• **GOAL**
Please quote the rows from the line with "Screen dimensions: 1166x761" to the line with "pyautogui.click(x=16, y=54)", both included, word for word.

####################

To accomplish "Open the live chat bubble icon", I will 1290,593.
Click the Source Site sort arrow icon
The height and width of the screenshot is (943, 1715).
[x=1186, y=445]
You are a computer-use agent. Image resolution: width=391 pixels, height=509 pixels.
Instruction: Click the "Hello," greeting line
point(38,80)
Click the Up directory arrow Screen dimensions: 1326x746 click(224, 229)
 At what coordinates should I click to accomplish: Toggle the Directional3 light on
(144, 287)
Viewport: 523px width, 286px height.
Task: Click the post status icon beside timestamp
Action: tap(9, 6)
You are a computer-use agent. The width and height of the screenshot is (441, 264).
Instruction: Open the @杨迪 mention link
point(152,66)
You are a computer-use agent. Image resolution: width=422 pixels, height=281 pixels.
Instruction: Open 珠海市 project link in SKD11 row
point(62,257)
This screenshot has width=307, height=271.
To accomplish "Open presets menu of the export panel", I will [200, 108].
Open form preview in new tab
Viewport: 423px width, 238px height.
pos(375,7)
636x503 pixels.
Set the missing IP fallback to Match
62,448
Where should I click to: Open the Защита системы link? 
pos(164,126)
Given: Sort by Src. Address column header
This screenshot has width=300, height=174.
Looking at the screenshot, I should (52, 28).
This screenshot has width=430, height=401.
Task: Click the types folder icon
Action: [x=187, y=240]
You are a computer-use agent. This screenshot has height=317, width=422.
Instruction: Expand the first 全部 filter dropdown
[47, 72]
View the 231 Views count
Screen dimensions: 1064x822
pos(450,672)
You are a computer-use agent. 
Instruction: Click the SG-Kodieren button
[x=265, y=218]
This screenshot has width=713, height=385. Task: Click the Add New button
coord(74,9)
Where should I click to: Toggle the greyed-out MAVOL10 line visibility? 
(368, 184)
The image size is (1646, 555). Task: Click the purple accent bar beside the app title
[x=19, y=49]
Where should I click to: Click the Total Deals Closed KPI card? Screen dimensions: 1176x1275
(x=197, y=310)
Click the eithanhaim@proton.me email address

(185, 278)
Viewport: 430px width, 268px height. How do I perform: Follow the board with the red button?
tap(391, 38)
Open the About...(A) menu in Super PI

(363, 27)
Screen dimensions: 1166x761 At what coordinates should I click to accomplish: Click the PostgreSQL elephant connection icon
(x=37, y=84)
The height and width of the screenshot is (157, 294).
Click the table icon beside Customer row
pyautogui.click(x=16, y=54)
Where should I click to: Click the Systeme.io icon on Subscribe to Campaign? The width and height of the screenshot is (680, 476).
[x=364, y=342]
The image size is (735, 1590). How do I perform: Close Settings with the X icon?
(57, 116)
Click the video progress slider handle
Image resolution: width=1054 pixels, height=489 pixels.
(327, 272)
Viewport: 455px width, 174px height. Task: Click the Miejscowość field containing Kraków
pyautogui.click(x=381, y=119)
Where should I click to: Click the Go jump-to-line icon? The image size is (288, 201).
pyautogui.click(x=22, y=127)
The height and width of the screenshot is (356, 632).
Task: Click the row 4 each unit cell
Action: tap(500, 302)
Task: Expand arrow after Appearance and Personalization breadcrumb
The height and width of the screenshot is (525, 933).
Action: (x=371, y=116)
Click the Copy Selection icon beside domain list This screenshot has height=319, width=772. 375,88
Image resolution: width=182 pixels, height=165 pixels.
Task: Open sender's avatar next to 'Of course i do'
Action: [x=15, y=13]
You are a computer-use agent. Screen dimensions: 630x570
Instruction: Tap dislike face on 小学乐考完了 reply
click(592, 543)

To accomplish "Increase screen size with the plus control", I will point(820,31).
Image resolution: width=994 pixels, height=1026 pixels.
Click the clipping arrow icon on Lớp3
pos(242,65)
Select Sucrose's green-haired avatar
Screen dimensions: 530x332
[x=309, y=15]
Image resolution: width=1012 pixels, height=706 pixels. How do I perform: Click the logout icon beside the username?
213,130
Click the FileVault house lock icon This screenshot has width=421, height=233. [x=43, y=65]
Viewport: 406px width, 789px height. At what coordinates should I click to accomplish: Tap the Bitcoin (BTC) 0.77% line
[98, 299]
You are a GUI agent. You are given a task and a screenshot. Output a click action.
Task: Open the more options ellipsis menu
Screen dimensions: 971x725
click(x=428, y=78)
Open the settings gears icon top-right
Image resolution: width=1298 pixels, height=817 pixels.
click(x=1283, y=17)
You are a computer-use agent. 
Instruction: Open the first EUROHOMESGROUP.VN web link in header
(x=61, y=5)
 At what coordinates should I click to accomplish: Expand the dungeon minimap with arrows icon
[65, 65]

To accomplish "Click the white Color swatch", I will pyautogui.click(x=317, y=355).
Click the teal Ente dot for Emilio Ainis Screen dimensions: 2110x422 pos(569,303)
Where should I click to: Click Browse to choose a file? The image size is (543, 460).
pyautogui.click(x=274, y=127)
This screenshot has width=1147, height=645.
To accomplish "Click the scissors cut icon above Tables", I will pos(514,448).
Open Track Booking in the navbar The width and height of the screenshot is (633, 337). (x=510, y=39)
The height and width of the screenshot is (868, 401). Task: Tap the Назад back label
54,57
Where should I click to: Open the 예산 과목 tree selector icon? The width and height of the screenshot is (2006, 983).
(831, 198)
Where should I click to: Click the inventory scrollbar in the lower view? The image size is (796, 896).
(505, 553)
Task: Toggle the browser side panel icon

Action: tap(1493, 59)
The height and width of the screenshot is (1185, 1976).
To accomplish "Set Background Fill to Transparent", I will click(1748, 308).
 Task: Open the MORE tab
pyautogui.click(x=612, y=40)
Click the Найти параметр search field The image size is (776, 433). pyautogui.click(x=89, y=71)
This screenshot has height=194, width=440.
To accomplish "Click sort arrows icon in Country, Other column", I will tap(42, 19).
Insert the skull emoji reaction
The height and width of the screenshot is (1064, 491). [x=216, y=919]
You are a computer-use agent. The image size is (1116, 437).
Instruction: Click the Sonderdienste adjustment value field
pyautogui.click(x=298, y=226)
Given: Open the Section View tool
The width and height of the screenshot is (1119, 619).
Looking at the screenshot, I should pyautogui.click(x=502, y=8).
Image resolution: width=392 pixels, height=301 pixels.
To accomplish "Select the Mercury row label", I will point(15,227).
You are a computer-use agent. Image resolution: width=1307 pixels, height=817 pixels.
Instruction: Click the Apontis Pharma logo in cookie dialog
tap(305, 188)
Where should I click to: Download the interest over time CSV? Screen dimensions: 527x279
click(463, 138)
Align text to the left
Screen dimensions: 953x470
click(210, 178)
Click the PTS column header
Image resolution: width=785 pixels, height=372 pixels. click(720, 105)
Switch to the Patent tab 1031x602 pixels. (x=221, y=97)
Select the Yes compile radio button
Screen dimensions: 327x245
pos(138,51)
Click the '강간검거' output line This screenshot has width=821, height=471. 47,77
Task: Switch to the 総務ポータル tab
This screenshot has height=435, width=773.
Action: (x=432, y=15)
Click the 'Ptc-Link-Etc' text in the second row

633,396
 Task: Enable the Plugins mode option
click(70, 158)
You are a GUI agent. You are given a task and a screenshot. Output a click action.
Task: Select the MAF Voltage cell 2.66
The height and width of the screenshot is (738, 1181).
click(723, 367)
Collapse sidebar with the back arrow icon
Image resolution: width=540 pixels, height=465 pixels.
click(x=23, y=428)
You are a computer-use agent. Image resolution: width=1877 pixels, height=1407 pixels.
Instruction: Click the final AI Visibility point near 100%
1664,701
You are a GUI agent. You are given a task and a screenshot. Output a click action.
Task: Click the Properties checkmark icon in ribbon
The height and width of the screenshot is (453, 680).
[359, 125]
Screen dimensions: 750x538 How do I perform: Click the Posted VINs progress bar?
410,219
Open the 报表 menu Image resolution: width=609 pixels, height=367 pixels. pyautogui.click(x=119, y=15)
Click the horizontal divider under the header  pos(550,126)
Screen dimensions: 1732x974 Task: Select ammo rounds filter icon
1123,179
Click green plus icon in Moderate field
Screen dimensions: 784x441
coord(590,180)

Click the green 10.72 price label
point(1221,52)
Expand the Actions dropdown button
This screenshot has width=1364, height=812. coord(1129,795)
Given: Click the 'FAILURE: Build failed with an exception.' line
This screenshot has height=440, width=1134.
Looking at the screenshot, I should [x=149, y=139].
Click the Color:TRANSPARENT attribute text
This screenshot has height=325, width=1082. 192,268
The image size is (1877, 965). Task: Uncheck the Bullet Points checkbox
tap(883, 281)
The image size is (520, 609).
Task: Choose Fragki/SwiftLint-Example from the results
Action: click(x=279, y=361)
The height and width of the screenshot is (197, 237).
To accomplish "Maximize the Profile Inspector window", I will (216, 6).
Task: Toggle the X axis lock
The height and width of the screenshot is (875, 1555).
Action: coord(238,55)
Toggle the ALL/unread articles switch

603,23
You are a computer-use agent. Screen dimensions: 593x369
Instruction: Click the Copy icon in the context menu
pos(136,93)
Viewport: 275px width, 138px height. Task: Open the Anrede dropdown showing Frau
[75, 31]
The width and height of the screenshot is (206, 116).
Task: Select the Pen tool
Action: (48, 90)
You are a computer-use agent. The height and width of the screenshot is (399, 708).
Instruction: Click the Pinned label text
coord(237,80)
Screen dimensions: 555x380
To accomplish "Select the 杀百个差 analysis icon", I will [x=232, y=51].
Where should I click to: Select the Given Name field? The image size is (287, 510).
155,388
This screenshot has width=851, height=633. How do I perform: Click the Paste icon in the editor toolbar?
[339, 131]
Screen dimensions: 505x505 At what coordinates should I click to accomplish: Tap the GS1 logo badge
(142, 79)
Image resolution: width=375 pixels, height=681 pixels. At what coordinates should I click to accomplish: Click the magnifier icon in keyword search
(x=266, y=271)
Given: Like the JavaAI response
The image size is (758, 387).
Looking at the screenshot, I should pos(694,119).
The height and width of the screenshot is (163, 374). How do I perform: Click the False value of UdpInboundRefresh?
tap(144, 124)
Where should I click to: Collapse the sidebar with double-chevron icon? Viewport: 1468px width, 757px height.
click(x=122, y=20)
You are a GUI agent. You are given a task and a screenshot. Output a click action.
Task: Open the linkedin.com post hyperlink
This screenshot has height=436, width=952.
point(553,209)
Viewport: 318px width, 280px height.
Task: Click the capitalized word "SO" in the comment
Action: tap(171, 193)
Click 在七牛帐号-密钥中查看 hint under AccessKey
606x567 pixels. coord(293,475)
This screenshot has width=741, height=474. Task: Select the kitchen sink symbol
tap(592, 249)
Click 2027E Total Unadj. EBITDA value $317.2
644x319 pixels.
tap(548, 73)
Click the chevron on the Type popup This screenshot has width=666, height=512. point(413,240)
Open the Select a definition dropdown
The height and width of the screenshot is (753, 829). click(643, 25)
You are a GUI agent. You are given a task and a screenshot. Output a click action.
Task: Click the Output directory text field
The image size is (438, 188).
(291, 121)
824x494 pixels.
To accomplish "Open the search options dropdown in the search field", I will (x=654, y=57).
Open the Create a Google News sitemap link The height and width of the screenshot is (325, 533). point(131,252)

####################

• **THE OUTPUT**
Screen dimensions: 1166x761 At what coordinates should I click to accomplish: Click the PostgreSQL elephant connection icon
(x=37, y=84)
The height and width of the screenshot is (157, 294).
Click the table icon beside Customer row
pyautogui.click(x=16, y=54)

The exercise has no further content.